» **AIM OF THE EXERCISE**
Below are the records; copy each line in which "profile" can be found.

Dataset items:
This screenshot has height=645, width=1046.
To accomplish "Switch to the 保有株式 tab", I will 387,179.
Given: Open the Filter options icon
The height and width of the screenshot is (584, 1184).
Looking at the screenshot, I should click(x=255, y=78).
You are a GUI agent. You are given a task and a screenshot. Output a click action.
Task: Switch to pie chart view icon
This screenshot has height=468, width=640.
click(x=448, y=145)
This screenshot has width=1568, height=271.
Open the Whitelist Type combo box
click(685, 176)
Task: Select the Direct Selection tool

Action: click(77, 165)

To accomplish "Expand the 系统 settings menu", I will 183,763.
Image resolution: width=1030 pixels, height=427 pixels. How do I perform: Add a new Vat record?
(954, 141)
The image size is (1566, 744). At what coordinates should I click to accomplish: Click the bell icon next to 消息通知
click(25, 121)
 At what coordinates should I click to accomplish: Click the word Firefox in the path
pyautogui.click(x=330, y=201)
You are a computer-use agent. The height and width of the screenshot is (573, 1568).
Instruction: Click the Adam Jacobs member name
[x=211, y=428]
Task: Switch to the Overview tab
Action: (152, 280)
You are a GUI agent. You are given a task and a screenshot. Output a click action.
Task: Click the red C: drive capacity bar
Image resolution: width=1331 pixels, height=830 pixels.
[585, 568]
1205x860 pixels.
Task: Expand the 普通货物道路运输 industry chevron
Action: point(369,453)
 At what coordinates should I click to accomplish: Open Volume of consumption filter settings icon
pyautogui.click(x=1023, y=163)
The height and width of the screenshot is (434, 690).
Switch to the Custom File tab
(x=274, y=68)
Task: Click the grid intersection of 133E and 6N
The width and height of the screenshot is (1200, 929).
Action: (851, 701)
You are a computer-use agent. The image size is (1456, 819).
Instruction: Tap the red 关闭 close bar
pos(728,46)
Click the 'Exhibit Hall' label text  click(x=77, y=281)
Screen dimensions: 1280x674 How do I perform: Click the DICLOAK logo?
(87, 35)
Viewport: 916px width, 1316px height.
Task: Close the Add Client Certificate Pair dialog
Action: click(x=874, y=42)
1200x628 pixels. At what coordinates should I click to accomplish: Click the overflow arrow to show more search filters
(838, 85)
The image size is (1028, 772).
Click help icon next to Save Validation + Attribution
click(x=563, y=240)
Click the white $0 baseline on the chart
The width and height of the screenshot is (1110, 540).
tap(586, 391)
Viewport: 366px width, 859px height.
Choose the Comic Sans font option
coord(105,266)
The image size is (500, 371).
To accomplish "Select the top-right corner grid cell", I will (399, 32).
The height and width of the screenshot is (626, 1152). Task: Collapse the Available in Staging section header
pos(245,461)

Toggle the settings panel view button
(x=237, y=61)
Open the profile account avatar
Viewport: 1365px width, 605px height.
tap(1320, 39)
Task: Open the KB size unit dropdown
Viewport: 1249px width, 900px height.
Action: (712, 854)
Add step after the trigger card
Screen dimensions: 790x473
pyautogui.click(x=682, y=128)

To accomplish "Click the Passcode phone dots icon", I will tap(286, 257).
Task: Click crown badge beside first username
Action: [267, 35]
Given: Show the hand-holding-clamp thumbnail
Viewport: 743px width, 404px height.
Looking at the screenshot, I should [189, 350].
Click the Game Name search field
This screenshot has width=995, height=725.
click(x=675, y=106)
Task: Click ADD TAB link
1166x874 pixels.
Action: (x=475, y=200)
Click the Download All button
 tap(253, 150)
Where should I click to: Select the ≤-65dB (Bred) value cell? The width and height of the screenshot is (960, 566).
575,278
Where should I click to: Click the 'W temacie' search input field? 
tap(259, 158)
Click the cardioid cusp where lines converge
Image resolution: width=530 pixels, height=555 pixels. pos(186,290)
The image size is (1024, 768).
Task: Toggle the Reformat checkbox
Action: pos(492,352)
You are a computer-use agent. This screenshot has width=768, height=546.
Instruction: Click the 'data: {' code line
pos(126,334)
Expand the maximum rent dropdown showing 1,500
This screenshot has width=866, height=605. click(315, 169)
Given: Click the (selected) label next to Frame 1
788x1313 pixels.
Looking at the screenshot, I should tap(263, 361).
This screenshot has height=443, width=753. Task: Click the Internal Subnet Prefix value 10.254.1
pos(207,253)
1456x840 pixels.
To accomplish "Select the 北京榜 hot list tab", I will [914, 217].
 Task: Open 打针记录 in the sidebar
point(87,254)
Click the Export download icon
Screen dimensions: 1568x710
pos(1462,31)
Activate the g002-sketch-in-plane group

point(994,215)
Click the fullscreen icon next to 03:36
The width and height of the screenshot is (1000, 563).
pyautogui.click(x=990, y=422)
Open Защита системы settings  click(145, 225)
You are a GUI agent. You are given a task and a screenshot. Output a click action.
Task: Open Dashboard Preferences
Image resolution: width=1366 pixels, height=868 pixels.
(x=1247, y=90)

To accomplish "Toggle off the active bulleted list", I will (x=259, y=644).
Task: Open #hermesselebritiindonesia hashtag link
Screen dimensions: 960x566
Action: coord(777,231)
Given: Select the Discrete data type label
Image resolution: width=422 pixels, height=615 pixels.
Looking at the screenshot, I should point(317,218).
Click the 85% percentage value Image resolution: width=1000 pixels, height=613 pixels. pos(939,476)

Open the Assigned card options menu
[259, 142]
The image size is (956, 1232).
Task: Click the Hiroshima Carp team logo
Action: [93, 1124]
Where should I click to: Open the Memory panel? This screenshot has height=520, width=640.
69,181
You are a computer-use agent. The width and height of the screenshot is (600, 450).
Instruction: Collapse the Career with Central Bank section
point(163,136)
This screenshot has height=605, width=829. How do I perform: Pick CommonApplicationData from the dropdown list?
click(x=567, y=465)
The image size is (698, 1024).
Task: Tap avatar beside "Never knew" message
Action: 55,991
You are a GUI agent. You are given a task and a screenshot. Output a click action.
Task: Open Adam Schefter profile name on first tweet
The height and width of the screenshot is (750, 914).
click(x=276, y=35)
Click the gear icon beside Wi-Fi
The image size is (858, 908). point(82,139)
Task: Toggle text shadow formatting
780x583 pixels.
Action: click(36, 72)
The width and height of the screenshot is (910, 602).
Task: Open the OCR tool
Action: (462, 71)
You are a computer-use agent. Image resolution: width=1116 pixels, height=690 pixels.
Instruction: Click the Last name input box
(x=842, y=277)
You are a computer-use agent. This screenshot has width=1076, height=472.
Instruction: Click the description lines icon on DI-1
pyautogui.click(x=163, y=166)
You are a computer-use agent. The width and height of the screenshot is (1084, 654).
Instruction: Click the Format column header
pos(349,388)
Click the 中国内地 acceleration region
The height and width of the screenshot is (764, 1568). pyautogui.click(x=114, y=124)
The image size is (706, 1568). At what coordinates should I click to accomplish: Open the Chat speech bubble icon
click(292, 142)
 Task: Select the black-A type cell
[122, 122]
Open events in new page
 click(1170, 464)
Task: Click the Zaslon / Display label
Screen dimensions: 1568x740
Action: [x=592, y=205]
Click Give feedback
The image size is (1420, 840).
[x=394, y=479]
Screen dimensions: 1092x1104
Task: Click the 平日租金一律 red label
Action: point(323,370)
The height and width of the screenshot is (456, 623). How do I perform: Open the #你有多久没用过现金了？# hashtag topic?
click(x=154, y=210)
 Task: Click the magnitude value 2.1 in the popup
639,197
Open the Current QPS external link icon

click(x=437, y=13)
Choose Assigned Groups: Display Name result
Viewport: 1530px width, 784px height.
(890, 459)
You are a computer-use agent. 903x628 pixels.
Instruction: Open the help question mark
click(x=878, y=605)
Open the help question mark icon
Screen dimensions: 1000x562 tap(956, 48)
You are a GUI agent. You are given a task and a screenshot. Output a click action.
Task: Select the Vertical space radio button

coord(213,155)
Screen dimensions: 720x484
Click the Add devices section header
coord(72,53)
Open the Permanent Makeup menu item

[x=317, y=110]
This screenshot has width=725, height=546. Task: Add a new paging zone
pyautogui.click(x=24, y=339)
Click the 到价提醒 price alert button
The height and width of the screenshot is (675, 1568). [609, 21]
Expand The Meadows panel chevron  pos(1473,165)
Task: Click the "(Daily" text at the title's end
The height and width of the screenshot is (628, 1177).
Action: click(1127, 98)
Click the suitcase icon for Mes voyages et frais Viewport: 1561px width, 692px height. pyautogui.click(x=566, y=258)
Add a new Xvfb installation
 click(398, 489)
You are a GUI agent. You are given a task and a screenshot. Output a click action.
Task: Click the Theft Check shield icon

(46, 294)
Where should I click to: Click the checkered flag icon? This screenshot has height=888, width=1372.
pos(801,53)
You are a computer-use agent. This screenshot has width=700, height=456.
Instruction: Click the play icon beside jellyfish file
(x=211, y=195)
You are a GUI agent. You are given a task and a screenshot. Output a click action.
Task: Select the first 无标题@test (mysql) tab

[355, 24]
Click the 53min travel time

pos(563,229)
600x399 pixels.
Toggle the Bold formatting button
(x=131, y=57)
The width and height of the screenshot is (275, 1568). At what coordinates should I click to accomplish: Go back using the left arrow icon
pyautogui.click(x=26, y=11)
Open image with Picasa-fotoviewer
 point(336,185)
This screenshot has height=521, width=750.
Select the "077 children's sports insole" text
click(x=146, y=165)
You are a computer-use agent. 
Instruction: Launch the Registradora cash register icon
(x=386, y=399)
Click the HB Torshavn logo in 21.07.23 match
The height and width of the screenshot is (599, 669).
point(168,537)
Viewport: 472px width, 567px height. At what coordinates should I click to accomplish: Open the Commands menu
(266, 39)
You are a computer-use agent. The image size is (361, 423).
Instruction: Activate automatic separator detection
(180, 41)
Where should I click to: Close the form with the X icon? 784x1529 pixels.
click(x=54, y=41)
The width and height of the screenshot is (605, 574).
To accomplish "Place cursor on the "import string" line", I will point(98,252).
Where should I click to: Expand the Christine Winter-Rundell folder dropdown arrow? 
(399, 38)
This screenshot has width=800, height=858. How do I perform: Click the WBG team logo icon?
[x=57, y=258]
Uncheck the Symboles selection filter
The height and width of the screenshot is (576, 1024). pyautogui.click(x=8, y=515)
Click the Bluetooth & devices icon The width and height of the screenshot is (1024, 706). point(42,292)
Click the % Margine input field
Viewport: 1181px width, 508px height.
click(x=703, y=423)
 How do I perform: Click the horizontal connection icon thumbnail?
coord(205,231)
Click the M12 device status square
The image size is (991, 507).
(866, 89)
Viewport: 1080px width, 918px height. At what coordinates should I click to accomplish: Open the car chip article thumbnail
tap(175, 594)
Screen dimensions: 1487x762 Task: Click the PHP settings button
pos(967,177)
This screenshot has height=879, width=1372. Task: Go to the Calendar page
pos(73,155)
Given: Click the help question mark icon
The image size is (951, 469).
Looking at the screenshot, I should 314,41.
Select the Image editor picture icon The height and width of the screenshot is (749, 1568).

» **YOUR SOLUTION**
Open the profile account avatar
Task: Open Adam Schefter profile name on first tweet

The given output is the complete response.